» What you will do: Repeat each entry verbatim.

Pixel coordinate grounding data
--- START ---

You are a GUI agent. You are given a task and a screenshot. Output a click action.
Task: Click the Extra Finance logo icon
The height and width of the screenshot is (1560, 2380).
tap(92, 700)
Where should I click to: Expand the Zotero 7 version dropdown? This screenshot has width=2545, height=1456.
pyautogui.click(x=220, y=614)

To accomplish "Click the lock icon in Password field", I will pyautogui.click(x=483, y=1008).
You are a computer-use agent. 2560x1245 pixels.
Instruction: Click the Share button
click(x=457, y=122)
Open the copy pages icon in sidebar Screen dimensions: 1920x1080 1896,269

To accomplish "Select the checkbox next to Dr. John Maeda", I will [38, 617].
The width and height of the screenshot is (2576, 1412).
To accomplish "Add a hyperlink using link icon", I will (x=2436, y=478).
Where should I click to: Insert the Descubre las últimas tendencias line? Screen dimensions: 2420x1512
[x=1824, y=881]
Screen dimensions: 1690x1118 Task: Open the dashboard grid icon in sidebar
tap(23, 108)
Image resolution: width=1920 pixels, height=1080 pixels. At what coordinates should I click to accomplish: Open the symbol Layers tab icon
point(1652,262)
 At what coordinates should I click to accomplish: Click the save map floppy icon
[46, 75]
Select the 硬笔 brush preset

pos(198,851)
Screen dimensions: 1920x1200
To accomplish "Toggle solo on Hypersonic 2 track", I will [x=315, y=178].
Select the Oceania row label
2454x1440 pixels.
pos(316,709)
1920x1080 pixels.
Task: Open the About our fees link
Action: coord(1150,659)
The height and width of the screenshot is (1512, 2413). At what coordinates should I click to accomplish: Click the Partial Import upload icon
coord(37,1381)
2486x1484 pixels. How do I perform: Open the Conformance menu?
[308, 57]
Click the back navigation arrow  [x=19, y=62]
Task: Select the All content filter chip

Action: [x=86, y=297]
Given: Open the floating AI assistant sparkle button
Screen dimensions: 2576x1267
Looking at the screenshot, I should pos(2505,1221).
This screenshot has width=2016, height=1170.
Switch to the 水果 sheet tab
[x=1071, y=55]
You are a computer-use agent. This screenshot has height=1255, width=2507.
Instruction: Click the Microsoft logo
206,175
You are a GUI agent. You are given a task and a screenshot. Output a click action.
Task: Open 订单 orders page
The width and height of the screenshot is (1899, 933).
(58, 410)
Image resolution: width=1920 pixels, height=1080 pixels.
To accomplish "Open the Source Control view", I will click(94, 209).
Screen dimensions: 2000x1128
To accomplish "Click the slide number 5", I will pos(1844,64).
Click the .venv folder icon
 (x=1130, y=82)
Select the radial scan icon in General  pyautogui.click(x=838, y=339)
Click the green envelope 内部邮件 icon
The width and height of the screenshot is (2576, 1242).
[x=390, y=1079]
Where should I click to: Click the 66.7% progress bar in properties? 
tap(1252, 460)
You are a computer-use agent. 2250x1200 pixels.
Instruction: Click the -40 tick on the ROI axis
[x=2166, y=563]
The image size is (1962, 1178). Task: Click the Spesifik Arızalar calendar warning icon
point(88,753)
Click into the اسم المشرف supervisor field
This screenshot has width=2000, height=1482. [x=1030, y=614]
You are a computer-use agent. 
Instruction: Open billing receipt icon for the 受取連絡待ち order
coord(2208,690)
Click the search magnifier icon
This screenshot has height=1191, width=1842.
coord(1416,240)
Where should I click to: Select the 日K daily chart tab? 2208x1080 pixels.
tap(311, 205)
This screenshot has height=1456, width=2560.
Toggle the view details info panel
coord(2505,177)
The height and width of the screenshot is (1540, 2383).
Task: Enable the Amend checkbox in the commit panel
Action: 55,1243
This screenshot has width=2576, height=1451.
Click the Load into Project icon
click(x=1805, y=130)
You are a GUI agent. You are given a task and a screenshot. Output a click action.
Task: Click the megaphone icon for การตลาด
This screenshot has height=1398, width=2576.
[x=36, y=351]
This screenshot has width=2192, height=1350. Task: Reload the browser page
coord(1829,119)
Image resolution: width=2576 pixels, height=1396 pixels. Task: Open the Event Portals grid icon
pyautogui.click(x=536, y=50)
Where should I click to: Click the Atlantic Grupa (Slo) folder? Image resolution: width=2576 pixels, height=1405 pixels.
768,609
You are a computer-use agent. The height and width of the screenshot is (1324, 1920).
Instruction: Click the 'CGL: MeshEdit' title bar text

--- END ---

» Solution for this task:
You are a GUI agent. You are given a task and a screenshot. Output a click action.
Task: Click the Extra Finance logo icon
The height and width of the screenshot is (1560, 2380).
tap(92, 700)
Where should I click to: Expand the Zotero 7 version dropdown? This screenshot has width=2545, height=1456.
pyautogui.click(x=220, y=614)

To accomplish "Click the lock icon in Password field", I will pyautogui.click(x=483, y=1008).
You are a computer-use agent. 2560x1245 pixels.
Instruction: Click the Share button
click(x=457, y=122)
Open the copy pages icon in sidebar Screen dimensions: 1920x1080 1896,269

To accomplish "Select the checkbox next to Dr. John Maeda", I will [38, 617].
The width and height of the screenshot is (2576, 1412).
To accomplish "Add a hyperlink using link icon", I will (x=2436, y=478).
Where should I click to: Insert the Descubre las últimas tendencias line? Screen dimensions: 2420x1512
[x=1824, y=881]
Screen dimensions: 1690x1118 Task: Open the dashboard grid icon in sidebar
tap(23, 108)
Image resolution: width=1920 pixels, height=1080 pixels. At what coordinates should I click to accomplish: Open the symbol Layers tab icon
point(1652,262)
 At what coordinates should I click to accomplish: Click the save map floppy icon
[46, 75]
Select the 硬笔 brush preset

pos(198,851)
Screen dimensions: 1920x1200
To accomplish "Toggle solo on Hypersonic 2 track", I will [x=315, y=178].
Select the Oceania row label
2454x1440 pixels.
pos(316,709)
1920x1080 pixels.
Task: Open the About our fees link
Action: coord(1150,659)
The height and width of the screenshot is (1512, 2413). At what coordinates should I click to accomplish: Click the Partial Import upload icon
coord(37,1381)
2486x1484 pixels. How do I perform: Open the Conformance menu?
[308, 57]
Click the back navigation arrow  [x=19, y=62]
Task: Select the All content filter chip

Action: [x=86, y=297]
Given: Open the floating AI assistant sparkle button
Screen dimensions: 2576x1267
Looking at the screenshot, I should pos(2505,1221).
This screenshot has width=2016, height=1170.
Switch to the 水果 sheet tab
[x=1071, y=55]
You are a computer-use agent. This screenshot has height=1255, width=2507.
Instruction: Click the Microsoft logo
206,175
You are a GUI agent. You are given a task and a screenshot. Output a click action.
Task: Open 订单 orders page
The width and height of the screenshot is (1899, 933).
(58, 410)
Image resolution: width=1920 pixels, height=1080 pixels.
To accomplish "Open the Source Control view", I will click(94, 209).
Screen dimensions: 2000x1128
To accomplish "Click the slide number 5", I will pos(1844,64).
Click the .venv folder icon
 (x=1130, y=82)
Select the radial scan icon in General  pyautogui.click(x=838, y=339)
Click the green envelope 内部邮件 icon
The width and height of the screenshot is (2576, 1242).
[x=390, y=1079]
Where should I click to: Click the 66.7% progress bar in properties? 
tap(1252, 460)
You are a computer-use agent. 2250x1200 pixels.
Instruction: Click the -40 tick on the ROI axis
[x=2166, y=563]
The image size is (1962, 1178). Task: Click the Spesifik Arızalar calendar warning icon
point(88,753)
Click into the اسم المشرف supervisor field
This screenshot has width=2000, height=1482. [x=1030, y=614]
You are a computer-use agent. 
Instruction: Open billing receipt icon for the 受取連絡待ち order
coord(2208,690)
Click the search magnifier icon
This screenshot has height=1191, width=1842.
coord(1416,240)
Where should I click to: Select the 日K daily chart tab? 2208x1080 pixels.
tap(311, 205)
This screenshot has height=1456, width=2560.
Toggle the view details info panel
coord(2505,177)
The height and width of the screenshot is (1540, 2383).
Task: Enable the Amend checkbox in the commit panel
Action: 55,1243
This screenshot has width=2576, height=1451.
Click the Load into Project icon
click(x=1805, y=130)
You are a GUI agent. You are given a task and a screenshot. Output a click action.
Task: Click the megaphone icon for การตลาด
This screenshot has height=1398, width=2576.
[x=36, y=351]
This screenshot has width=2192, height=1350. Task: Reload the browser page
coord(1829,119)
Image resolution: width=2576 pixels, height=1396 pixels. Task: Open the Event Portals grid icon
pyautogui.click(x=536, y=50)
Where should I click to: Click the Atlantic Grupa (Slo) folder? Image resolution: width=2576 pixels, height=1405 pixels.
768,609
You are a computer-use agent. The height and width of the screenshot is (1324, 1920).
Instruction: Click the 'CGL: MeshEdit' title bar text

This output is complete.